Lifetime risk of prostate cancer overdiagnosis in Australia: quantifying the risk of overdiagnosis associated with prostate cancer screening in Australia using a novel lifetime risk approach
Menée en Australie à partir de données d'incidence des cancers et de mortalité sur la période 1982-2012, cette étude évalue la validité d'une nouvelle méthode, basée sur le risque de décès tout au long de la vie, pour estimer le surdiagnostic de cancer de la prostate lié au dépistage par dosage sérique du PSA
Objectives : To quantify the risk of overdiagnosis associated with prostate cancer screening in Australia using a novel lifetime risk approach.
Design : Modelling and validation of the lifetime risk method using publicly available population data.
Setting : Opportunistic screening for prostate cancer in the Australian population.
Participants : Australian male population (1982–2012).
Interventions : Prostate-specific antigen testing for prostate cancer screening.
Primary and secondary : outcome measures Primary: lifetime risk of overdiagnosis in 2012 (excess lifetime cancer risk adjusted for changing competing mortality); Secondary: lifetime risk of prostate cancer diagnosis (unadjusted and adjusted for competing mortality); Excess lifetime risk of prostate cancer diagnosis (for all years subsequent to 1982).

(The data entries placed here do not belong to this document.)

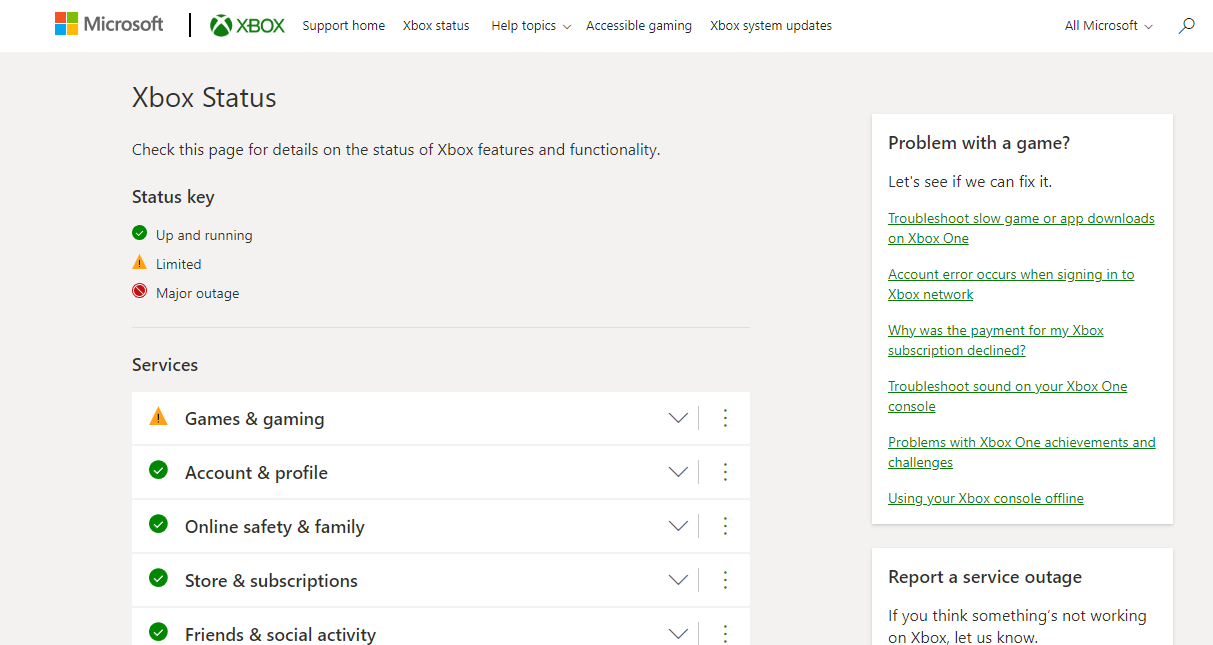Open Using your Xbox console offline link
Screen dimensions: 1213x645
[985, 498]
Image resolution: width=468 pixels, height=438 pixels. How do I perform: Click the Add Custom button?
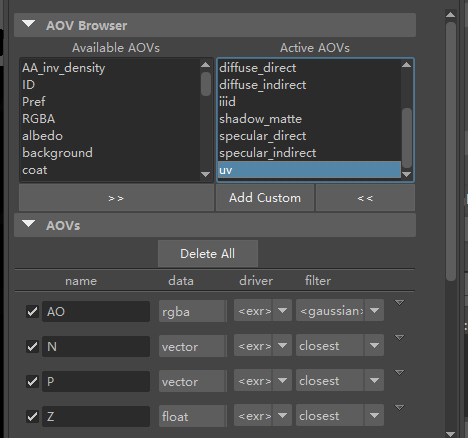265,198

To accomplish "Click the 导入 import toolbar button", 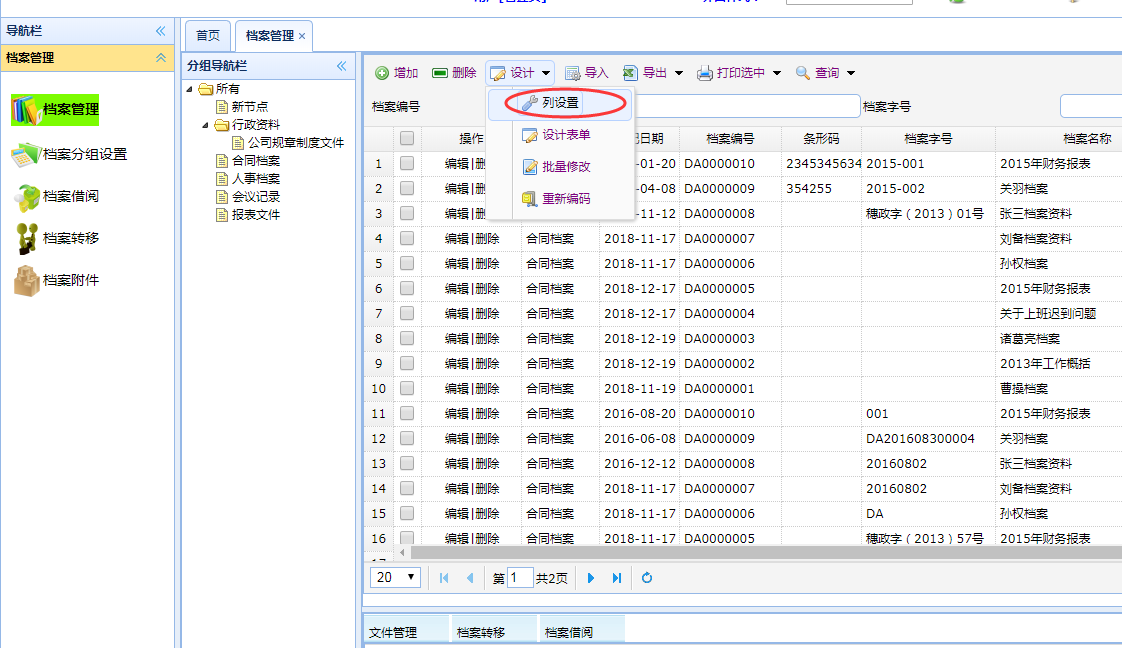I will [x=586, y=73].
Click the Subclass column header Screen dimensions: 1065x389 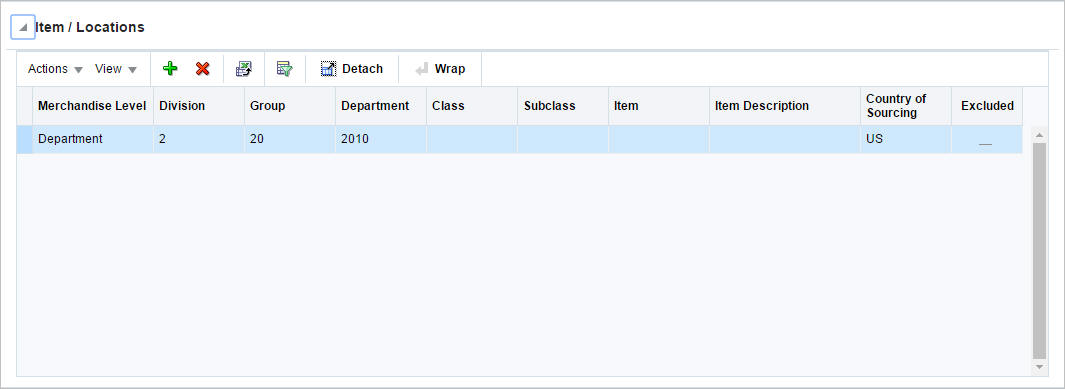coord(562,106)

Results : The lifetime risk of being diagnosed with prostate cancer increased from 6.1% in 1982 (1 in 17) to 19.6% in 2012 (1 in 5). Using 2012 competing mortality rates, the lifetime risk in 1982 was 11.5% (95% CI 11.0% to 12.0%). The excess lifetime risk of prostate cancer in 2012 (adjusted for changing competing mortality) was 8.2% (95% CI 7.6% to 8.7%) (1 in 13). This corresponds to 41% of prostate cancers being overdiagnosed.
Conclusions : Our estimated rate of overdiagnosis is in agreement with estimates using other methods. This method may be used without the need to adjust for lead times. If annual (cross-sectional) data are used, then it may give valid estimates of overdiagnosis once screening has been established long enough for the benefits from the early detection of non-overdiagnosed cancer at a younger age to be realised in older age groups.